I know how you feel with the Zika thing. It's my 40th birthday next year and I've been wanting to book a big holiday for it but some places I fancy have Zika so they're out. Lots of women live there having babies, but for me my anxiety would peak if I got a positive test in the time after the holiday so from that point of view I feel it's not worth it. I'm struggling to decide whether to book any holiday to be honest because if I got preg before it I wouldn't want to go. I've got to the stage of anxiety with everything that when I get a positive test I just want to take it easy and take no risks. It's taken over my life.

@Lulu19881 I know exactly how you feel. It's so tough isn't it. I feel a shadow of myself. I'm so weepy all the time, I have horrible anxiety, and I dont know how much longer I can go on doing this. If i was younger I'd definitely take a break as i feel my mental health is suffering, but I'll be 40 soon and I feel it's my last gasp. Trouble is, I feel I'm stuck between a rock and a hard place - to continue trying is fraught with anxiety and fear but to stop trying is filled with pain and heartache. Feeling so conflicted at the moment, not in a good place. Just started seeing a counsellor but not sure if it'll help. It's an awful place to be isn't it. Hope you're doing ok, sending hugs.

If anyone has any coping strategies they have, books that have helped, therapies or anything, please share, thanks.

Lulu19881 · 27/10/2019 20:29

WeeGi - Sorry to hear you are suffering too. I can totally relate to you and everything you said and I'm in the rock/hard place as well. To imagine no children in my future is TOUGH, but so is constantly battling this month after month. Thank goodness we have forums like this and can talk to people in similar situations - I often think of women who went through this before the internet and can imagine it was so isolating!

It's an awful thing to go through - when I had my forth loss I felt absolutely numb, from everything - hope, love, happiness and to be honest it's never really returned. I keep my chin up for my Husband and my parents, but I find it really tough when I'm alone. I have also been looking into counselling but I'm such a private person I find it hard to open up! Would love to know how you get on though as I'm sure it will help a lot! Always here for a chat and sending many hugs back :) xxx

Lulu19881 · 27/10/2019 20:37

Chickjen Thank you! Very glad to have found this forum, although I definitely wish none of us had to be here and in this situation :(

I have actually been having acupuncture this year and did wonder if that had hindered us not falling pregnant. Even though it seems to do wonders for other people, maybe it didnt agree with me! I have now stopped, as was getting worried about this. I've been stressed but no more than normal.

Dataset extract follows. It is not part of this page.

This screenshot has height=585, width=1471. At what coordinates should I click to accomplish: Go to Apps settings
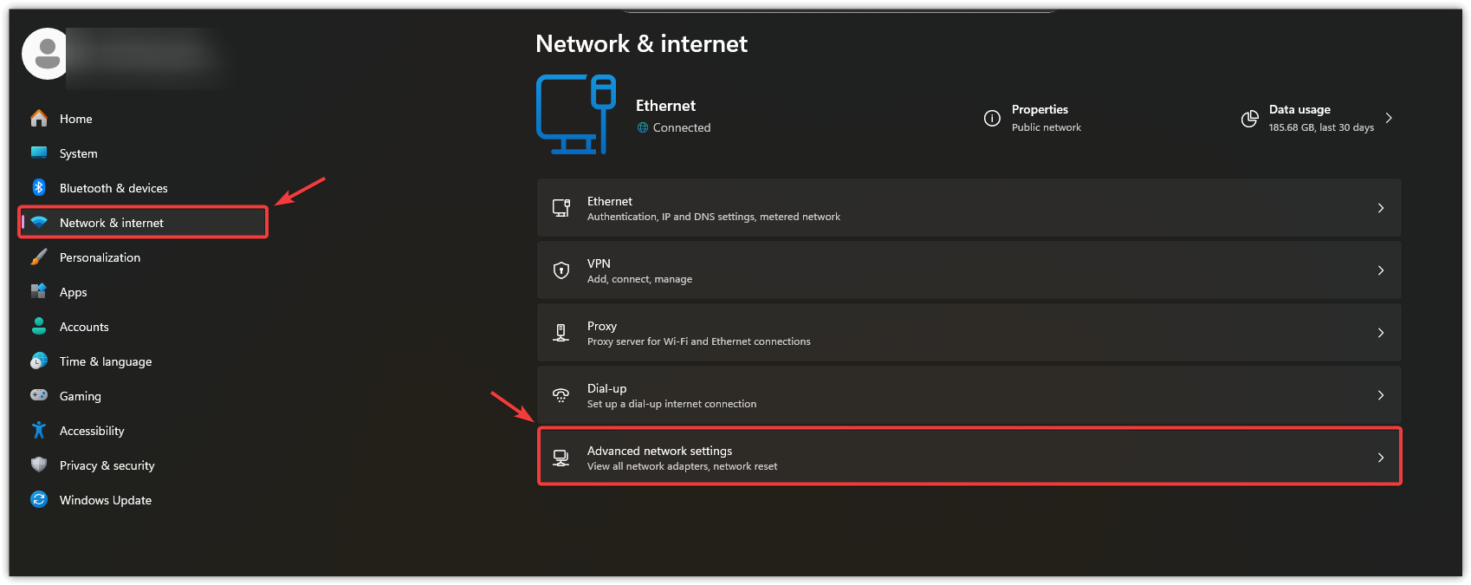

However, this month I am now on my SECOND period... which is frustrating! My OPK's said I ovulated early, so I took the pred and progesterone, then I did another OPK on my usual ovulation date a week later and it was positive again, so I stopped the pred and progesterone to ttc again. It seems stopping it made me bleed for a week (progesterone I'm guessing!) Few days after, another OPK positive and today I got my period - with a vengeance!!! SO that's a whole ttc month down the pan.

It's been a nightmare and seriously got me down. I think it's my fault for stopping the progesterone but I think I will try to get a BFP and take it from there. I test at 10dpo so could catch it early.

I just don't think I can even go and see Dr S, he was so unhelpful with me and I doubt he will be understanding tbh.

MrsMargot · 28/10/2019 09:06

@Lulu19881 this is what I am expecting... it is not cheap but I really have put all my hopes on his treatment 😳. I hope everything goes well.

@WeeGi and @Lulu19881 I am sending you all my love. I know all about being tearful all the time but trying to keep chin up. I have not found one single thing that has helped. A combination of looking after myself, yoga and talking works sometimes. We are trying couples therapy ( so we can both keep on trying without going crazy) but it is not my favourite. I am such a private person. It could be that I do not gel with the therapist. It helps my OH though so it is good.